On the TV side, putting a price tag on any losses — or gains given that the amount of time spent tuning in may rise among the newly homebound — may be harder to pin down. Per sources, hundreds of scripted and unscripted series have shut down production for at least two weeks as a precautionary measure. Many scripted series, specifically on the broadcast side, were nearing the end of production on their current seasons. Some accelerated production to wrap the season, while others may see their orders trimmed in a bid to cut costs associated with resuming production following a shutdown.

Then there’s the industry’s annual upfronts in April and May, with all major companies abandoning live presentations for streaming events. With scores of pilots having also shut down production, it’s unclear if there will be any new fare to present to Madison Avenue ad buyers who typically spend north of $6 billion during the May upfront period. It’s also fair to expect sizable financial losses as events like March Madness (CBS) and possibly the NBA Finals (ABC) are also being impacted. “I don’t want to see broadcast TV fall apart. Thank God it’s not football season, if it was, they’d be fucked,” groused one top agency source, who noted that the pandemic has not yet impacted deal making.

Broadway, too, is being hammered. The monthlong shutdown will result in lost revenues conservatively estimated at $100 million. What remains to be seen, meanwhile, is if cast and crew will be paid as plays, TV shows and film shoots increasingly go dark.

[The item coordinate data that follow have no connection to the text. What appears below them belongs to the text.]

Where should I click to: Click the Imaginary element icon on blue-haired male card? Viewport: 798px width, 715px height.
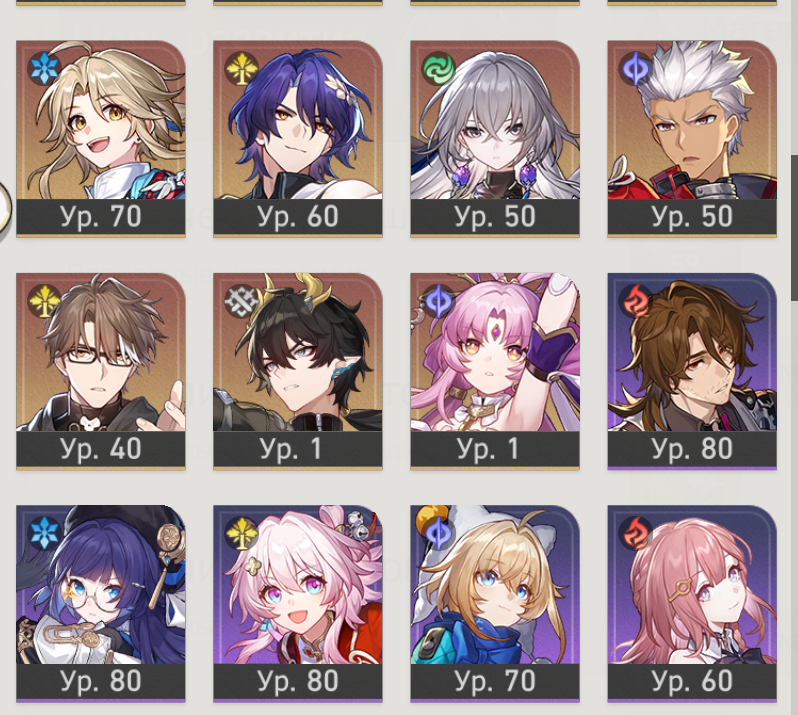(241, 68)
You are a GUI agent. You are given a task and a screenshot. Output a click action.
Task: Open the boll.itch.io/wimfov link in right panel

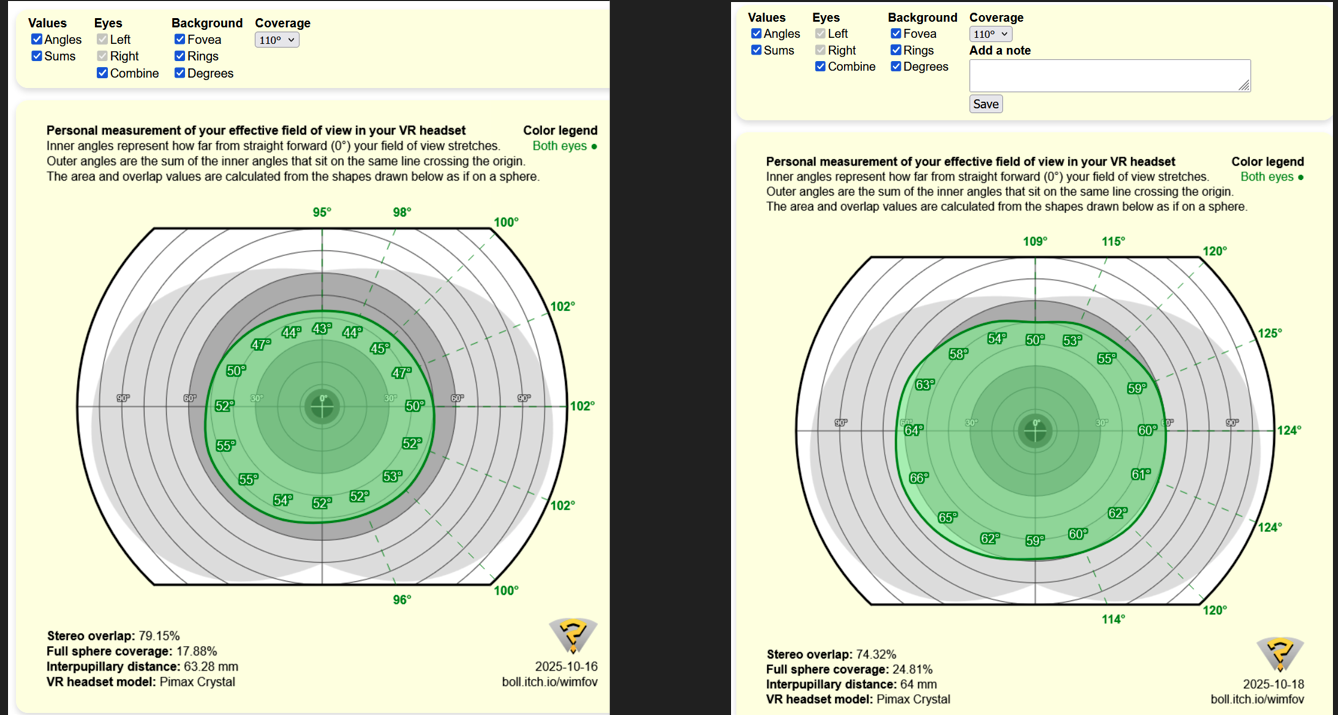point(1257,700)
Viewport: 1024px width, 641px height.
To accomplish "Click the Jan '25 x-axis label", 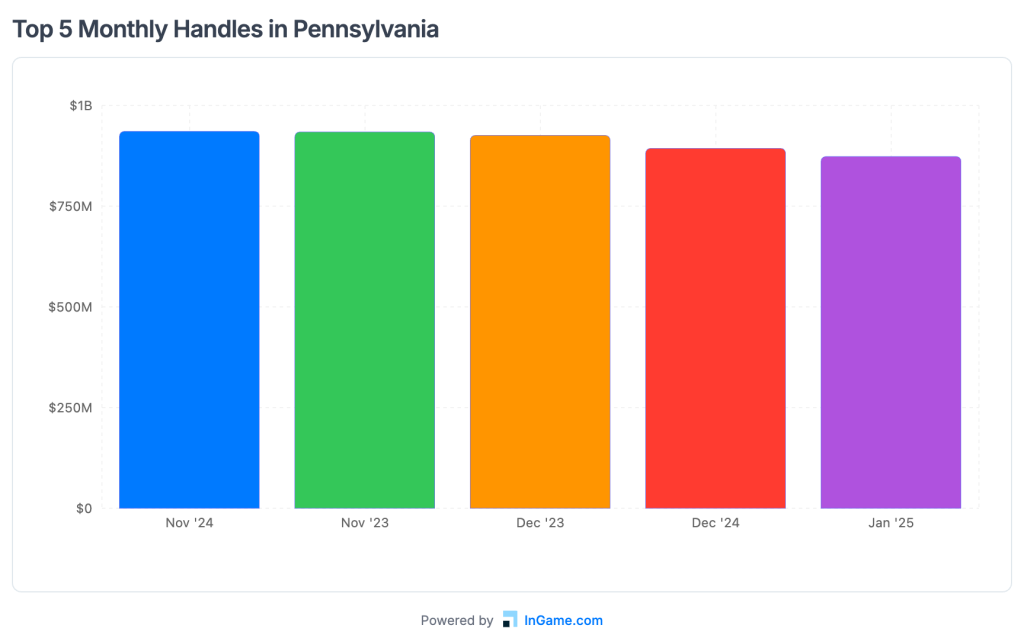I will (891, 523).
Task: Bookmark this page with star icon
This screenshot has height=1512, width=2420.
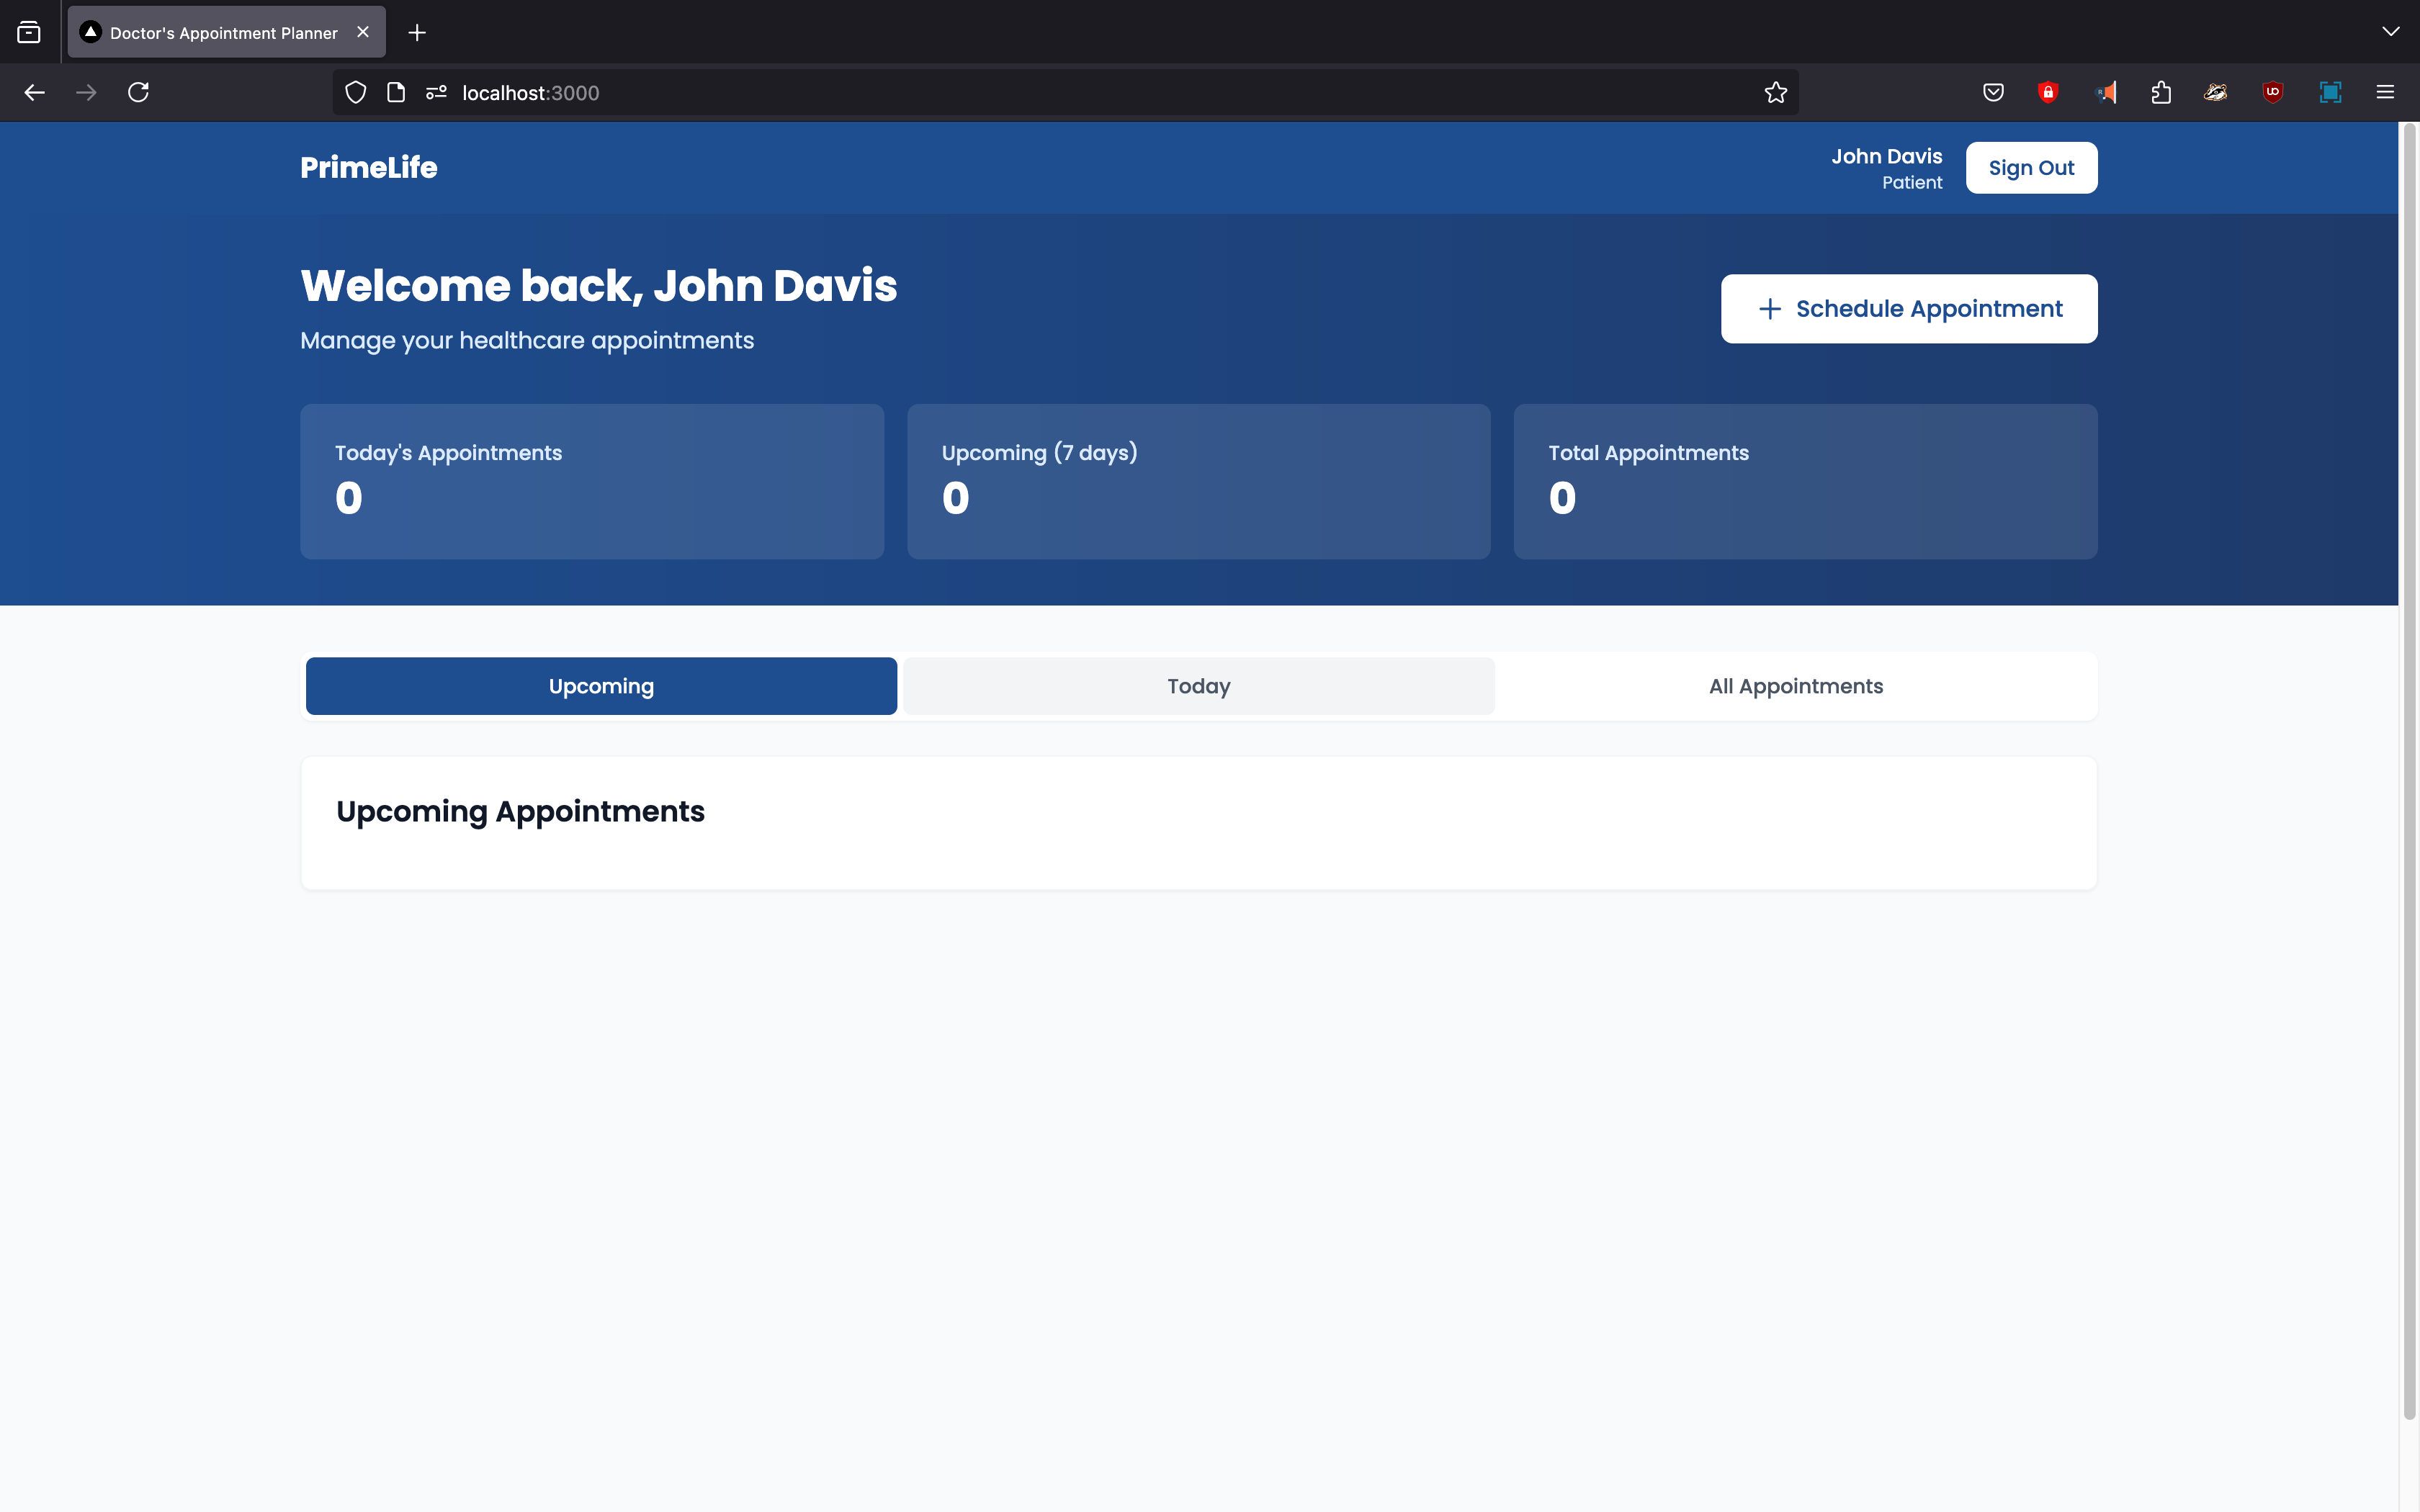Action: tap(1775, 93)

As THR reported, the stage performers union Actors Equity called on federal and local officials to help affected arts and entertainment workers as they face lost income, health insurance and retirement savings.

“Equity members are dedicated professionals who earn their health care and pensions one week of work at a time,” Equity executive director Mary McColl said in a statement Thursday. “Today’s decision [by New York Gov. Andrew Cuomo] means tremendous uncertainty for thousands who work in the arts…. Now is the time for Congress and local governments to put workers first to ensure that everyone who works in the arts and entertainment sector has access to paid leave, health care and unemployment benefits.”

Likewise, IATSE also is urging the federal government to step in to address the economic fallout for entertainment workers whose events and projects have been canceled because of the pandemic.

“Right now, thousands of our members across all sectors of the entertainment industry are suffering financial hardship because of government mandated cancellations. Entertainment workers shouldn’t be collateral damage in the fight against the COVID-19 virus,” said IATSE international president Matthew D. Loeb. “But this isn’t just about us. Economic studies demonstrate that entertainment spending reverberates throughout our communities nationwide. Film and television production alone injects $49 billion into local businesses per year, and the overall entertainment industry supports 2.1 million jobs in municipal and state economies.”

The American Federation of Musicians weighed in as well.

“To minimize the damage the virus response will have on musicians and other gig economy workers,” said union president Ray Hair, “AFM is calling on Congress and other lawmakers for immediate action to provide economic relief including expanding leave benefits, unemployment benefits, and an immediate moratorium on evictions, foreclosures and utility shut-offs.”

Other entertainment unions, notably SAG-AFTRA, the Directors Guild of America and the Writers Guild of America West and East, do not appear to have joined the calls for government relief.